[Collected data]
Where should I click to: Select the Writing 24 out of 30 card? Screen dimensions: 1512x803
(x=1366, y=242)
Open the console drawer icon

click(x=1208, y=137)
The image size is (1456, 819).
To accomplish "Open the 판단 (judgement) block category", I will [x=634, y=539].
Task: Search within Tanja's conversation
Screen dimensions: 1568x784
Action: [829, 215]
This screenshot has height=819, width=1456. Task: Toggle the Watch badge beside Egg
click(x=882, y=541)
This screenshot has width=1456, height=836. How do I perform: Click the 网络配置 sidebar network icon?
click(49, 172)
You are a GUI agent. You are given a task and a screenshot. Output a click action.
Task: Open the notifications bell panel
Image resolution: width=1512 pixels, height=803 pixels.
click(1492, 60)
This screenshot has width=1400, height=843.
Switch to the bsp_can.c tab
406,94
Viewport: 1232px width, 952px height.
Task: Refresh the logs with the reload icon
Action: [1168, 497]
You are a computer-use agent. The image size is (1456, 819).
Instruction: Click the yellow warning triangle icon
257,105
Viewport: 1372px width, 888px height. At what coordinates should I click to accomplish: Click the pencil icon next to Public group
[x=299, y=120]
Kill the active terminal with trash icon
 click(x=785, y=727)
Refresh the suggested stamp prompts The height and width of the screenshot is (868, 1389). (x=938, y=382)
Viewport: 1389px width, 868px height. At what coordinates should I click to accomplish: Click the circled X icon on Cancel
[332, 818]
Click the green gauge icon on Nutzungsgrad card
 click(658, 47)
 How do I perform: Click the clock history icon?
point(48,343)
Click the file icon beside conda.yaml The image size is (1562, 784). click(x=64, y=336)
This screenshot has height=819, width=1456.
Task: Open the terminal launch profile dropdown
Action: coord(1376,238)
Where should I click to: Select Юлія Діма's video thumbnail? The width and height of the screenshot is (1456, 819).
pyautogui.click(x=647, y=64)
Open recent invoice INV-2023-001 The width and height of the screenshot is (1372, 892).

■ **PROBLEM DETAILS**: Reproduce, exactly, all the lines shown above.

■ **ANSWER TO THIS EXERCISE**:
Where should I click to: Select the Writing 24 out of 30 card? Screen dimensions: 1512x803
(x=1366, y=242)
Open the console drawer icon

click(x=1208, y=137)
The image size is (1456, 819).
To accomplish "Open the 판단 (judgement) block category", I will [x=634, y=539].
Task: Search within Tanja's conversation
Screen dimensions: 1568x784
Action: [829, 215]
This screenshot has height=819, width=1456. Task: Toggle the Watch badge beside Egg
click(x=882, y=541)
This screenshot has width=1456, height=836. How do I perform: Click the 网络配置 sidebar network icon?
click(49, 172)
You are a GUI agent. You are given a task and a screenshot. Output a click action.
Task: Open the notifications bell panel
Image resolution: width=1512 pixels, height=803 pixels.
click(1492, 60)
This screenshot has width=1400, height=843.
Switch to the bsp_can.c tab
406,94
Viewport: 1232px width, 952px height.
Task: Refresh the logs with the reload icon
Action: [1168, 497]
You are a computer-use agent. The image size is (1456, 819).
Instruction: Click the yellow warning triangle icon
257,105
Viewport: 1372px width, 888px height. At what coordinates should I click to accomplish: Click the pencil icon next to Public group
[x=299, y=120]
Kill the active terminal with trash icon
 click(x=785, y=727)
Refresh the suggested stamp prompts The height and width of the screenshot is (868, 1389). (x=938, y=382)
Viewport: 1389px width, 868px height. At what coordinates should I click to accomplish: Click the circled X icon on Cancel
[332, 818]
Click the green gauge icon on Nutzungsgrad card
 click(658, 47)
 How do I perform: Click the clock history icon?
point(48,343)
Click the file icon beside conda.yaml The image size is (1562, 784). click(x=64, y=336)
This screenshot has height=819, width=1456.
Task: Open the terminal launch profile dropdown
Action: coord(1376,238)
Where should I click to: Select Юлія Діма's video thumbnail? The width and height of the screenshot is (1456, 819).
pyautogui.click(x=647, y=64)
Open recent invoice INV-2023-001 The width and height of the screenshot is (1372, 892).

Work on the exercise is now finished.